Payment for Newborns
Neonate claims that are grouped into Major Diagnostic Category (MDC) 15 “Newborns and other Neonates with Conditions Originating in the Perinatal Period” (DRGs 789-795) are further grouped using Oklahoma specific enhanced newborn logic. The enhanced newborn logic creates 20 new groupings, DRGs N01 – N80, from the seven in MDC 15. The groupings are hierarchical based on birth weight, discharge status, transfer status, major operating room procedure performed, and the existence of multiple, major or other problems which exist at birth. The birth weight is to be indicated through use of the neonatal ICD diagnosis code. The birth weight is to be indicated through use of a fifth digit on the neonatal ICD diagnosis code. The following rules apply to newborns:
- If a neonate (normally patient age 0 - 28 days at admission) is premature, the appropriate diagnosis code associated with prematurity must be used as a principal or secondary diagnosis. These ICD diagnoses indicate disorders relating to short gestation and low birth weight; extreme prematurity; other preterm infants; and weeks of gestation.

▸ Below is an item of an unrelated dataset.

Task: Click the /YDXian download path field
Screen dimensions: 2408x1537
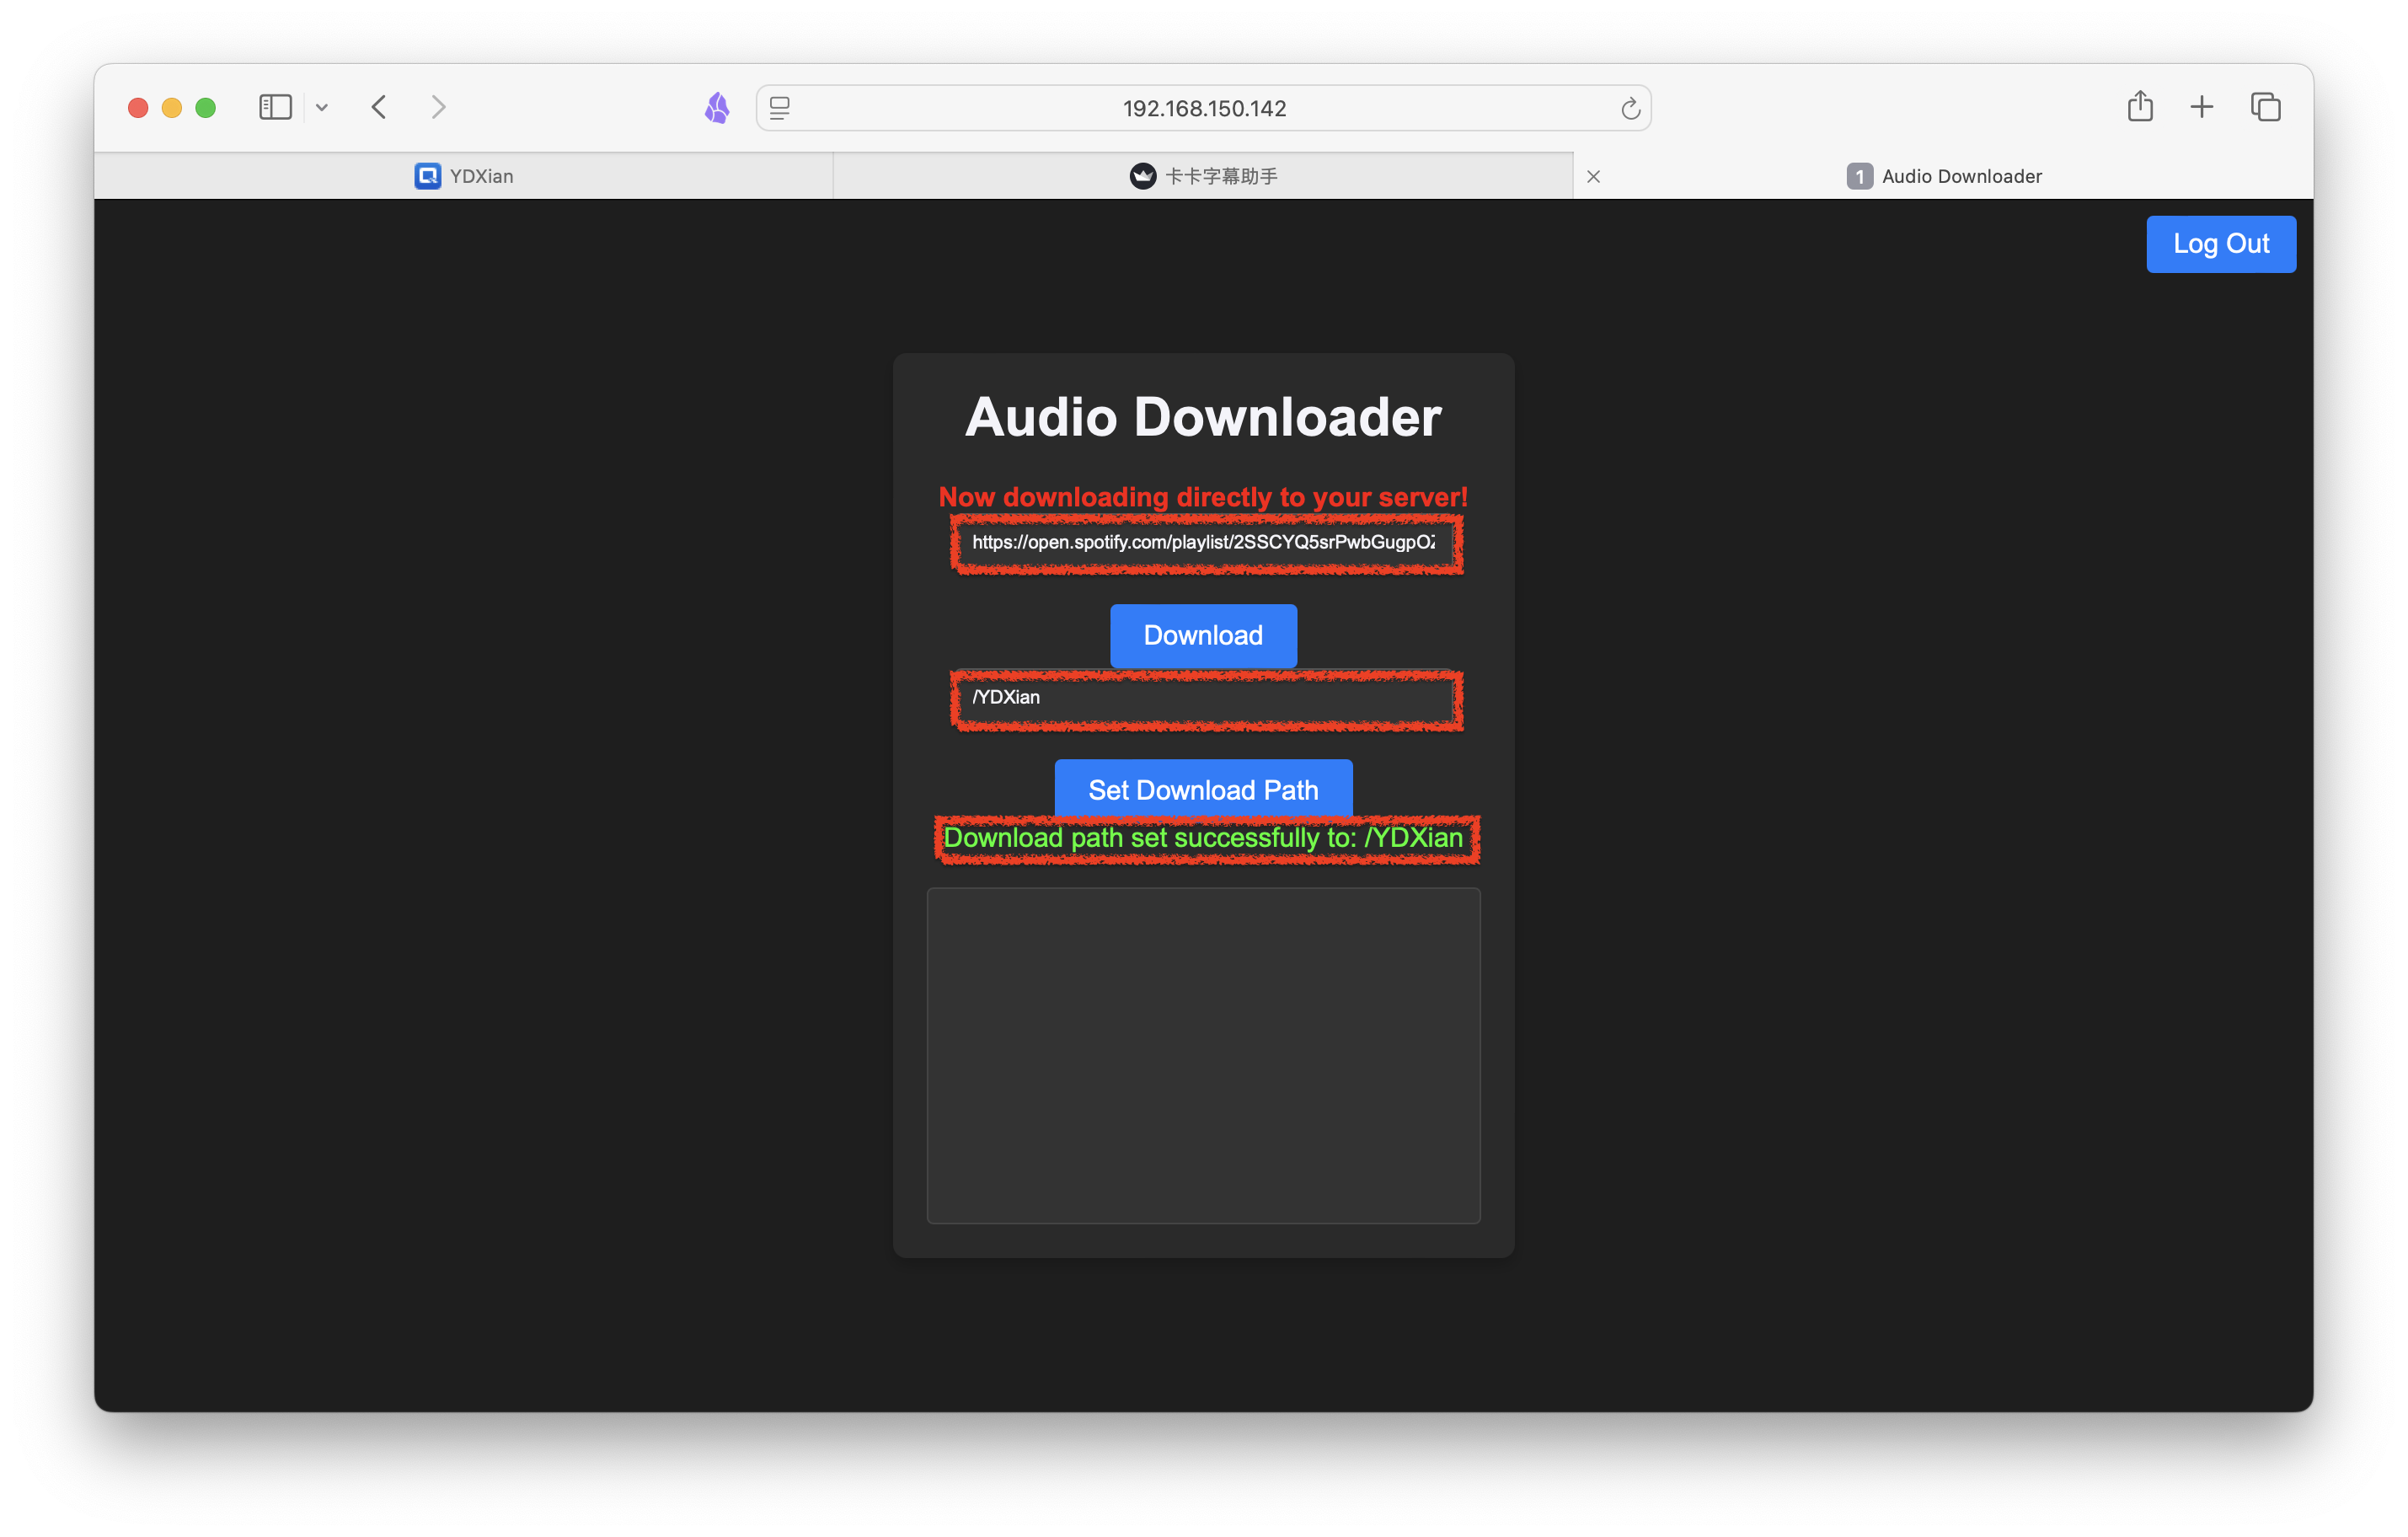Action: (x=1203, y=697)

- If there is more than one birth weight on the claim, the highest birth weight will be used.
- Use of a value of ‘0’ for birth weight will result in the claim assuming a birth weight >2499 grams
- A discharge will be based on patient status: Home = 01, 06, 50 Death = 20, 41, 42
- A transfer is determined by the source of admission, 4 or 6
Operating Room Procedures Performed
There is no higher reimbursement if circumcision or other minor surgery codes are included on the claim.
Major Surgery ICD procedure codes
- Major Surgery ICD Procedure Codes - Updates Effective October 1, 2017
- Major Surgery ICD Procedure Codes - Updates Effective July 1, 2017
- Major Surgery ICD Procedure Codes - Updates Effective October 1, 2016
- Major Surgery ICD-9-CM Procedure Codes – Updates Effective January 1, 2013
- Major Surgery ICD-9-CM Procedure Codes
How will Neonate DRGs be calculated?
OHCA uses an enhanced set of DRGs for newborns (which expands MDC 15) and creates 20 DRGs (DRGs N01-N80) with assignment based on birth weight, discharge status, and presence of major OR procedures.
Will the neonate DRGs complication or co-morbidity codes regarding neonates be available?
No. In addition to birth weight the major drivers for the expanded neonate assignment logic are admit and discharge status and the presence of an OR procedure, excluding minor OR procedures and circumcisions.
Where do we put the code for birth weight?
There is no field for birth weight. The birth weight, if applicable to coding the claim, is to be indicated through the appropriate ICD diagnosis codes.
If claims do not come in with DRG, how is a DRG assigned?
The DRG methodology will calculate payment based on grouping the diagnosis and procedure codes listed on the claim. If a DRG is listed on the claim, it will not be used to calculate the payment.